Only a number is expected here: the count of lines in this data where "Business" occurs.

─── MATERIALS PROVIDED

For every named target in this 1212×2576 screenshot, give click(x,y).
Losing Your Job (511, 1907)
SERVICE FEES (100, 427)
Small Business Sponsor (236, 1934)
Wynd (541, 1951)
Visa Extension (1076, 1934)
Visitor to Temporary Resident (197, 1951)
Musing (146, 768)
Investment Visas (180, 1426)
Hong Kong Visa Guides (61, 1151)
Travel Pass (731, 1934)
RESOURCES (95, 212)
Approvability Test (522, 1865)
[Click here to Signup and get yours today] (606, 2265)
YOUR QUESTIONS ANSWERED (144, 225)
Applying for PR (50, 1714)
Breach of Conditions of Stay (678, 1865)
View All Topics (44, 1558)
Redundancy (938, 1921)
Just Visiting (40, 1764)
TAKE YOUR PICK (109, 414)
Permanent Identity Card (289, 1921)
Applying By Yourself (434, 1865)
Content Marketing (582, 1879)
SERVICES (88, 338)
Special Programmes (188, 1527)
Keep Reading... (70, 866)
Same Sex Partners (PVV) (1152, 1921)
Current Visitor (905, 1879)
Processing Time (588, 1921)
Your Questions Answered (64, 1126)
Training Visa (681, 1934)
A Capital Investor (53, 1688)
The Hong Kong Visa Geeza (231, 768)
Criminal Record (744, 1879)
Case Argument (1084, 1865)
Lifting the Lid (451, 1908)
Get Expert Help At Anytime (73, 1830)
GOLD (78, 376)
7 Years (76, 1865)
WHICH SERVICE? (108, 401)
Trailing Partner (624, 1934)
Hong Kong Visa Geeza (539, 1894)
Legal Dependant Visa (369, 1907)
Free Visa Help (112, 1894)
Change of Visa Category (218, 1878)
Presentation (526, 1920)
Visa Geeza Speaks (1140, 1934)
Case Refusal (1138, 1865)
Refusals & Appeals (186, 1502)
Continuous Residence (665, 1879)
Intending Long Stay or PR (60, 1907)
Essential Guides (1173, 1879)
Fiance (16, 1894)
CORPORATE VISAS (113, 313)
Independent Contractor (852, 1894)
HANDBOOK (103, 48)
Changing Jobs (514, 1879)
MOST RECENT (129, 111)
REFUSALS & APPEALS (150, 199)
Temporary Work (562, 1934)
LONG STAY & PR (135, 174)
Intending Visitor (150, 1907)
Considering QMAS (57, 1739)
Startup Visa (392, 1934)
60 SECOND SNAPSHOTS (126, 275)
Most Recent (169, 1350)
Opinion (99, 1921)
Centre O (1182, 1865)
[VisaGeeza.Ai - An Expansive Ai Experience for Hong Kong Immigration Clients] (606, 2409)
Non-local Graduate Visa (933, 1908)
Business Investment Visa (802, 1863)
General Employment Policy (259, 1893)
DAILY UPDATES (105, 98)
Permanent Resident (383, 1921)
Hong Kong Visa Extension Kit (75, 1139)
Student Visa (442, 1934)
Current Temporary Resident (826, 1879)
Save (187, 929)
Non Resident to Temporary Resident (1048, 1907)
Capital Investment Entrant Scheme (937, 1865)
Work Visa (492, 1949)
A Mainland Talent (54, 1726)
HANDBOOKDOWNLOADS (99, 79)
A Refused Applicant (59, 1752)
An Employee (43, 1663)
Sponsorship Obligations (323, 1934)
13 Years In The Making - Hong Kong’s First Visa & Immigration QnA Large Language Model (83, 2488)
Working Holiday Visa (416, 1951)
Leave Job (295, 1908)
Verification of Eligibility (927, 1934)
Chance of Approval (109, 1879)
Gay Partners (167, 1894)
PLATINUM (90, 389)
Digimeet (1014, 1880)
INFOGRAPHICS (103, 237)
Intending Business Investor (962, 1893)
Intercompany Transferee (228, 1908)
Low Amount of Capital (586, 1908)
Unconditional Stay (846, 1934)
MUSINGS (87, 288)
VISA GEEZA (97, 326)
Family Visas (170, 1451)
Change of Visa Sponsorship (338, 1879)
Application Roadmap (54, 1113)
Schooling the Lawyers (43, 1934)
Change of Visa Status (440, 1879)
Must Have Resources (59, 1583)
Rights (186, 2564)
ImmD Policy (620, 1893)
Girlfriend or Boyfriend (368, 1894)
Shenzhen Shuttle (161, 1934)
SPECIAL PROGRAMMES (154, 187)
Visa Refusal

──────

— EXPECTED ANSWER —
3